First: Great work. Thank you very much. And a question for the future: All these sculptures of 1937 - 1971 (Jennewein: Sancho Panza), which you have not listed and for which you have not found an extra copyright notice, are fine for commons? Right? Regards Mutter Erde (talk) 10:42, 15 October 2008 (UTC)[reply]

Not so fast. I said they are in limbo, i.e., we don't know yet what to do with these. See Template talk:PD-US-statue/proposal. It'll take time to work this out properly. I do suspect that most of these also will have to go. The problem is that the Smithsonian descriptions for these sculptures are very rudimentary. Where the Smithsonian has a detailed listing, we may perhaps treat absence of an explicit mention of a © notice in SIRIS as an indication that the sculpture doesn't have one and use {{PD-US-no notice}} on those for the sculpture. But if the SIRIS description does not give a detailed description, it basically just confirms the existence of the sculpture. In such cases, we cannot infer that the sculpture was not copyrighted if SIRIS makes no mention of a notice. Unfortunately, most of the Brookgreen entries in SIRIS are of this latter type. AFAIK, there is no online database or listing of copyright registrations and renewals for sculptures either, so we have no way to check these cases. Basically, it's "we don't know the copyright status". Per the precautionary principle, we should delete them. But nothing is decided yet; the discussion on these has just started. Lupo 11:09, 15 October 2008 (UTC)[reply]

For your interest[edit]

This uploader has added an interesting description:

en:Image:Colemanyoungbldgdetroit.JPG (one of these pics is on commons too). Regards Mutter Erde (talk) 20:43, 20 November 2008 (UTC)[reply]

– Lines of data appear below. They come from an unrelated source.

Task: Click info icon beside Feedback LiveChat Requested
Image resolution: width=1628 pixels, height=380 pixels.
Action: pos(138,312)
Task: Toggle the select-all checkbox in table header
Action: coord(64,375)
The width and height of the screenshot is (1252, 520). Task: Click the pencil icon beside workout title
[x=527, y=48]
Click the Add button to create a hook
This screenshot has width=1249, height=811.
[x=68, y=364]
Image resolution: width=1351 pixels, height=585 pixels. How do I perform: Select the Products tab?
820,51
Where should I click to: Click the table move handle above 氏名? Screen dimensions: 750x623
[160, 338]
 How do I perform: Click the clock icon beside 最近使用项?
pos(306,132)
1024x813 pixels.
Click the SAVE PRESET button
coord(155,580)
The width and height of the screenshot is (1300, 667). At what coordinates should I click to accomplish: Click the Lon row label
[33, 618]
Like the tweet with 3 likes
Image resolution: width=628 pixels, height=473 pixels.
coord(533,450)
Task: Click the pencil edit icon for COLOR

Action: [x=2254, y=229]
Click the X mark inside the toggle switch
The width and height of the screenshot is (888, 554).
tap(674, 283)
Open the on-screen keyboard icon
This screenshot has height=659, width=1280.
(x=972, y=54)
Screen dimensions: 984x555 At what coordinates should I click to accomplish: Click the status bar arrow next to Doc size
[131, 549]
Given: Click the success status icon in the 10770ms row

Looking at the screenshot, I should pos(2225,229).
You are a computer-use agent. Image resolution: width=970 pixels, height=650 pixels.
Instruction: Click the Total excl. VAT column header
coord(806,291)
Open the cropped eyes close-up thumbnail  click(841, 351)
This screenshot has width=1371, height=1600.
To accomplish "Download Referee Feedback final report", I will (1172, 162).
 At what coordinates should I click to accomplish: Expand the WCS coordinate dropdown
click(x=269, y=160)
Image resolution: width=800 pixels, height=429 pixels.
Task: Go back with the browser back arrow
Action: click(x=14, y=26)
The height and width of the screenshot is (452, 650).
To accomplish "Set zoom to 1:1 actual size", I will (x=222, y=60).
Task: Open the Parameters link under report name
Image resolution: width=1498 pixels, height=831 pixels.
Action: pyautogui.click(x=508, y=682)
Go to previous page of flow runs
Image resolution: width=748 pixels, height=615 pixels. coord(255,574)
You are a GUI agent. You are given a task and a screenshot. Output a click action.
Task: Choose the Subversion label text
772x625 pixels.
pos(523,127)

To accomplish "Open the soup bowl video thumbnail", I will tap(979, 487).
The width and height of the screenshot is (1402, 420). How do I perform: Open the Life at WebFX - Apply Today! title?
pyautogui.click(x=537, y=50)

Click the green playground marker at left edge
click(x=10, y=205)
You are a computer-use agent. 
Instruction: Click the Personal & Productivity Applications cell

That reasoning and selective quoting is wrong. The full article by Henry Lydiate can be read here. Read it in full. He is a UK lawyer, and the UK does have "freedom of panorama". The U.S. doesn't. Which Mr. Lydiate acknowledges. However, given the recent discussions on our policy on pre-1978 U.S. sculptures, it might well be that it is OK. Does it have a copyright notice? Renewal? Lupo 21:04, 20 November 2008 (UTC)[reply]
YEP; you are right, he has only red the half. But this sculpture is from 1958 and is OK for commons, or? [11] Regards Mutter Erde (talk) 21:45, 20 November 2008 (UTC)[reply]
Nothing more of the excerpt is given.